There was a woman, a rare constellation in the shape of a smile, who believed in him when he believed in nothing but the ache of his own mortality. She spoke to him in the language of ordinary miracles, tea left to steep too long, a book left open on the balcony, a song that somehow threaded its way into the apartment and found the corner of his heart he had sworn off long ago. With her, he learned the texture of gentle forgiveness, the possibility that a life could be stitched back together with patience, not with punishment. Guilt was the concealing cloth behind which all his secrets wore their disguises. It wrapped him in a fabric so thick that even the simplest truth could not push through. He could tell himself the lie that to remain hidden was to preserve the fragile balance of a life others believed he had mastered. But the balance was a lie. The more he moved through the city, the tighter the cloth wound around him, until the silhouette of a man grew almost unrecognizable to himself.

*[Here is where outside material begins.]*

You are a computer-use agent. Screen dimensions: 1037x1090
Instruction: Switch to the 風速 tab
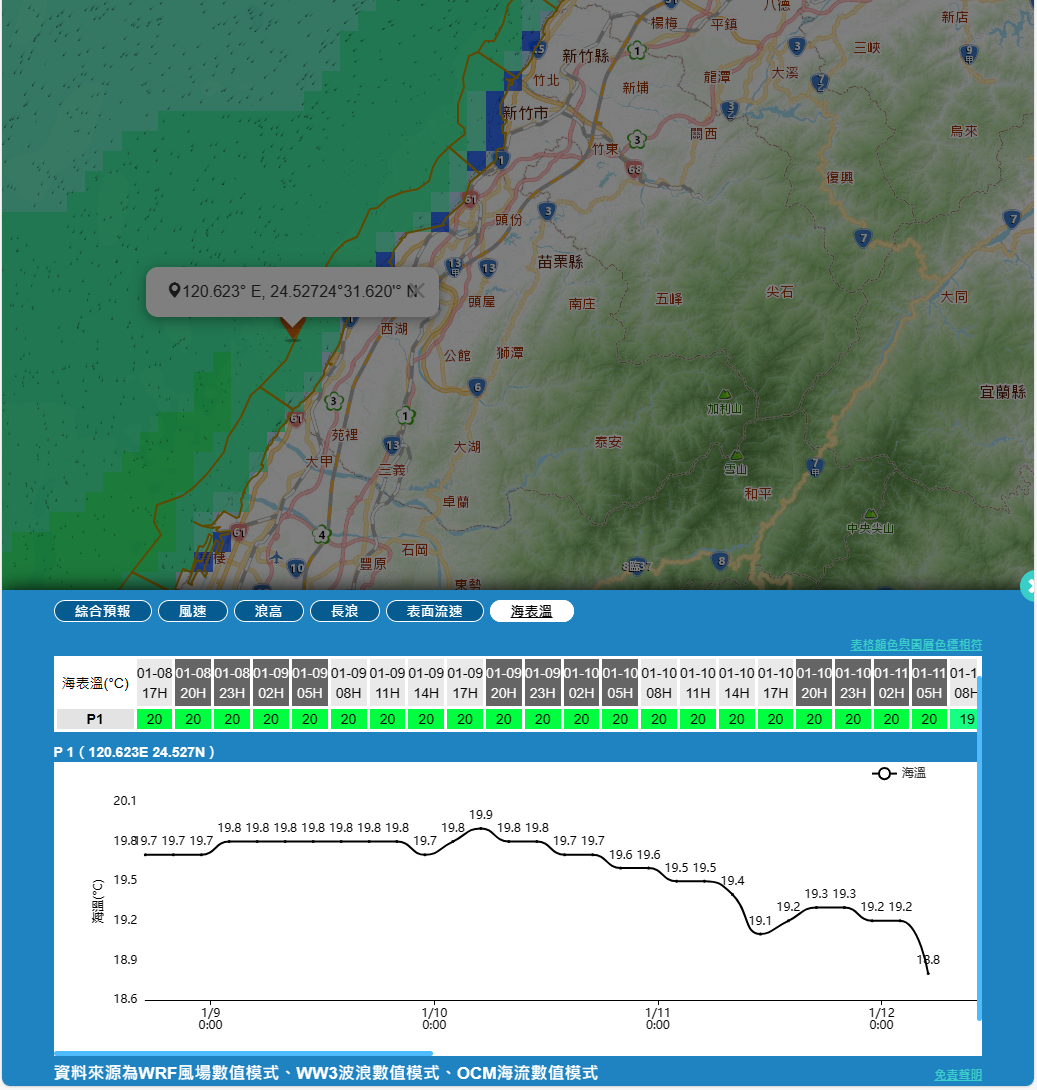tap(192, 611)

In the quiet hours, when the clock’s hands scraped the wall, he would catch sight of his reflection and see not a well-groomed gentleman but a map of fault lines. The lines led to rooms he refused to open: a warehouse of memories where he kept the sins that refused to die, a cabinet of choices where the echoes of the wrongs he had done sat like dust on glassware, waiting for a gust to shatter them. Secret by secret, the doors to those rooms began to ache, and the hinges sang a tired, metallic hymn. He knew that the only way to release the pressure would be to walk into the darkness with a lantern of truth, to name what tormented him even when the name burned his tongue.

One night, the city’s skyline burned with a pale, indifferent beauty as if the stars themselves were choosing to overlook his confession. He stood at the river’s edge, where the water remembered every raindrop it had ever tasted. He spoke aloud, not to the listening world but to the part of himself that refused to listen. He spoke the names he had buried, one by one, letting the syllables fall into the current like leaves that refused to return to the tree. The words did not cleanse him at once; forgiveness never comes with a trumpet blast. But the act of naming began to loosen the strangling cloth. The air brightened a fraction, and for a heartbeat, the weight on his chest shifted. The darkness did not vanish, but it stopped pressing so relentlessly, as if it paused to witness a man choosing to open doors rather than smash them down.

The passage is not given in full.